Un día, al caer la tarde, mientras caminaba por lo alto de la colina, oí la voz de mi padre. Me acerqué a él, por detrás y con precaución para no llamar su atención, y me agaché tras un matorral. Papá estaba solo, dando un discurso al mar que se agitaba ante él, con sus grandes brazos en alto:

—Mis queridísimas hermanas, mis queridísimos hermanos, os digo que somos vuestros amigos. Por supuesto comprendo que esto pueda sorprender, después de lo que nos habéis hecho sufrir, pero hemos decidido olvidarlo todo, sabedlo, antes de que entremos, unos y otros, en esa espiral infernal en la que la sangre llamará a la sangre, para gran desgracia de nuestras descendencias... —se interrumpió y, con gesto de impaciencia, pidió al mar que dejara de aplaudir para poder continuar.

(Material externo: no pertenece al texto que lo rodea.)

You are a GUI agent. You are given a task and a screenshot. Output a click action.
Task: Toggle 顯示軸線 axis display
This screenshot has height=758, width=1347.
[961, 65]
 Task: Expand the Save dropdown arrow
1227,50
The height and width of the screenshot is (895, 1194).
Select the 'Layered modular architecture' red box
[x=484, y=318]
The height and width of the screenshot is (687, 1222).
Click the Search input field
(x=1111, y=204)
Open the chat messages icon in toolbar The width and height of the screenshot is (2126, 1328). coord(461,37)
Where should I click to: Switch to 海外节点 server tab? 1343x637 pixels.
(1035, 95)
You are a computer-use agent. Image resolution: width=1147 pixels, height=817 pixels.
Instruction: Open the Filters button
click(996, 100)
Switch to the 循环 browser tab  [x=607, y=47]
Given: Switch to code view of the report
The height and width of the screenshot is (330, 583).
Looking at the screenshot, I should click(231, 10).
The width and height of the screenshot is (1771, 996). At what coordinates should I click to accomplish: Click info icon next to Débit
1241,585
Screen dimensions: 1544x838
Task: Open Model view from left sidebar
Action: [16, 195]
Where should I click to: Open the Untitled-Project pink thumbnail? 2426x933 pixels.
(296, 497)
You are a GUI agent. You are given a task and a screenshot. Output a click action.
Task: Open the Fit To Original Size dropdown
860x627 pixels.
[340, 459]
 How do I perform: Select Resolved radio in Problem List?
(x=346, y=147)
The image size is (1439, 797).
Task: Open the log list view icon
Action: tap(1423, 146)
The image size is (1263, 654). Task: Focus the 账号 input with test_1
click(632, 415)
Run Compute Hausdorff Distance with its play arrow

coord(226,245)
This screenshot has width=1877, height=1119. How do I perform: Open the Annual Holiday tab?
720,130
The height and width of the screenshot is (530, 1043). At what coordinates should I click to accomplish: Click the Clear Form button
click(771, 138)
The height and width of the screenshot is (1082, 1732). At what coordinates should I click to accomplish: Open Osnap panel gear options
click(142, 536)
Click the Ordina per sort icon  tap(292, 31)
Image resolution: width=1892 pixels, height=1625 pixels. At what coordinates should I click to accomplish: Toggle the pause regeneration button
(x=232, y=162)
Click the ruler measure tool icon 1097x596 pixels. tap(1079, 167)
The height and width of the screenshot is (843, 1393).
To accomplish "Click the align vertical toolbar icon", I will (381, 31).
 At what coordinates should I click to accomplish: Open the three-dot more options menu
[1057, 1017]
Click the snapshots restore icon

Pero como no obedecía, prosiguió gritando—: ¡He venido para deciros que queremos la paz y que no es demasiado tarde, nunca es demasiado tarde para tender la mano!

Se inclinó ante la marejada de aclamaciones marinas y después se secó la frente con la manga de la camisa, antes de tomar el camino a casa.

Lo seguí. En un momento dado, se detuvo en medio del camino y gritó:

—¡Gilipollas!

He pensado a menudo en aquella escena un poco ridícula. Papá preparándose para jugar un papel de pacificador político en el que, al mismo tiempo, no creía. Resumiendo, estaba perdiendo la chaveta.

Las noches siguientes mi padre hablaba en voz baja durante horas con mamá. A veces levantaba la voz. Desde la pequeña habitación que compartía con dos hermanas y mi gato, no oía bien lo que decía, pero me parecía que papá estaba harto de la tierra en general y de los turcos en particular.

Una vez, tanto mi padre como mi madre levantaron la voz y lo que escuché al otro lado de la pared me produjo un escalofrío en la espalda.

—Si de verdad crees lo que dices, Hagop —exclamó mamá—, ¡tenemos que marcharnos inmediatamente!

—Primero voy a darnos a todos una oportunidad proponiendo la paz, como hizo Cristo, pero no tengo muchas esperanzas. ¿Viste cómo terminó Cristo? Si no nos escuchan, no soy partidario de poner la otra mejilla. ¡No vamos a regalarles sin luchar todo lo que hemos tardado una vida en construir!

—¿Y si terminan matándonos, a nosotros y a los niños?

—Lucharemos, Vart.

—¿Con qué?

—¡Con todo lo que encontremos! —gritó papá—. ¡Fusiles, hachas, cuchillos, piedras!

Mamá gritó:

—¿Te das cuenta de lo que dices, Hagop? Si ponen en práctica sus amenazas, estamos condenados de antemano. ¡Marchémonos ahora que estamos a tiempo!

—No podría vivir en otro lado.

Hubo un largo silencio, y después gruñidos y suspiros, como si se estuviesen haciendo daño, pero no me inquieté, al contrario: cuando oía aquellos ruidos, salpicados a veces de risas y jolgorio, sabía que en realidad se estaban haciendo el bien.